> _Görev tanımı_: Konya'daki trafik sorunlarını anlatan aşağıdaki metni son cümlesinden sonra sürdürün.

Trafikte kötü karne

Türkiye trafik ve yol güvenliği alanından dünyanın en geri kalmış10 ülkesi arasında yer alıyor.

Türkiye trafik ve yol güvenliği alanından dünyanın en geri kalmış10 ülkesi arasında yer alıyor. Konya ise trafikte en kötü şehirlerin başında geliyor. Kaldırım işgalleri, bisiklet yolu işgalleri, korna sesleri, yayalara saygısızlık gibi konularda Konya'nın karnesi oldukça kötü

Her yıl 1-7 Mayıs tarihleri arasında kutlanan 'Trafik Güvenliği ve Eğitim Haftası'nda, trafikte saygının önemine bir kez daha dikkat çekiliyor. Yapılan tüm hatırlatmalar ve uyarılara rağmen Konya'daki trafik kültürü halen eleştirilerin odak noktası oluyor. Trafik kültürünün tam olarak oluşmadığı Konya'da, bisiklet ve yaya yolu ihlalleri, hatalı park, aşırı hız, haddinden fazla modifiye araçlar trafiği içinden çıkılmaz hale getiriyor.  Ayrıca diğer illerden farklı olarak sadece Konya'da trafik levhalarının altında bir de bilgilendirme yazısı bulunuyor. İstanbul'da Konya'dan yaklaşık 3 kat fazla trafiğe kayıtlı araç bulunmasına rağmen, Türkiye'nin en çok trafik cezası yazılan ili de Konya. Konya'da geçtiğimiz yıl 12 bin 121 kaza meydana geldi. Bu kazalarda, 264 kişi öldü, 9 bin 308 ise yaralandı.

> _Mevcut veriler_:
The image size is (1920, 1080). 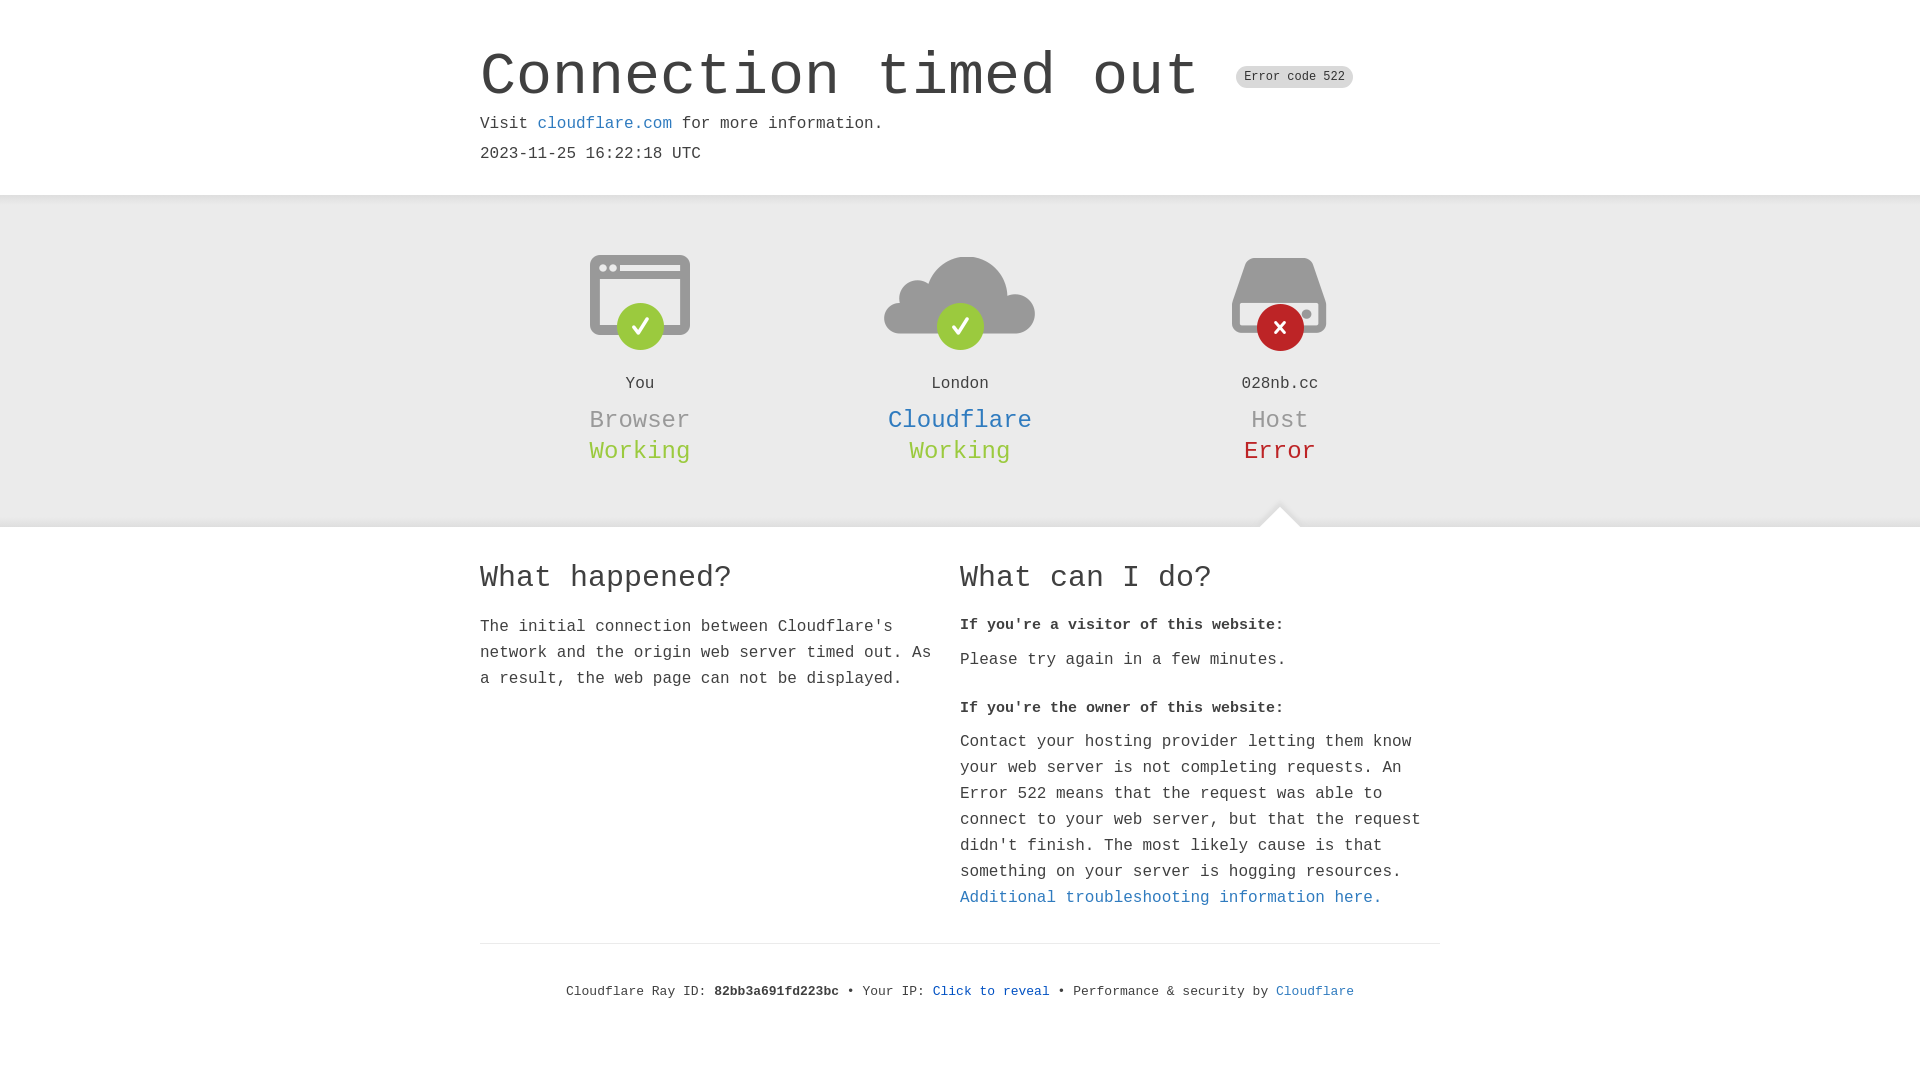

> _Yanıt metni_:
SAYGIYI BİR TÜRLÜ ÖĞRENEMEDİK

Konya'da sürücülerin karşılıklı saygı konusunda eksikliklerinin olduğunu belirten Trafik Kazalarını Önleme Derneği Konya Şube Başkanı Prof. Dr. Osman Nuri Çevik, "Trafikte saygıyı öğrenemedik bir türlü. Kazaları önlemek istiyorsak, sürücülere karşılıklı saygıyı aşılamamız lazım. Özellikle yeni nesilde bu sıkıntıların olduğunu görüyoruz. Üniversitede olduğum için her gün yüzlerce öğrenci ile görüşüyoruz ve gördüğüm kadarıyla yeni neslin kedine saygısı yok ki trafikteki başka araca olsun. Kazaların ciddi bir kısmı yol vermeme yüzünden çıktığını da görüyoruz. Sırf bu yüzden cinayetler işleniyor. Yola giren veya şerit değiştirmek isteyen araca yol versek kaybedeceğimiz en fazla 5-10 saniye. Ama sırf o aracın arkasında durma kompleksi yüzünden yol vermiyoruz ve kazalar, kavgalar oluyor" diye konuştu.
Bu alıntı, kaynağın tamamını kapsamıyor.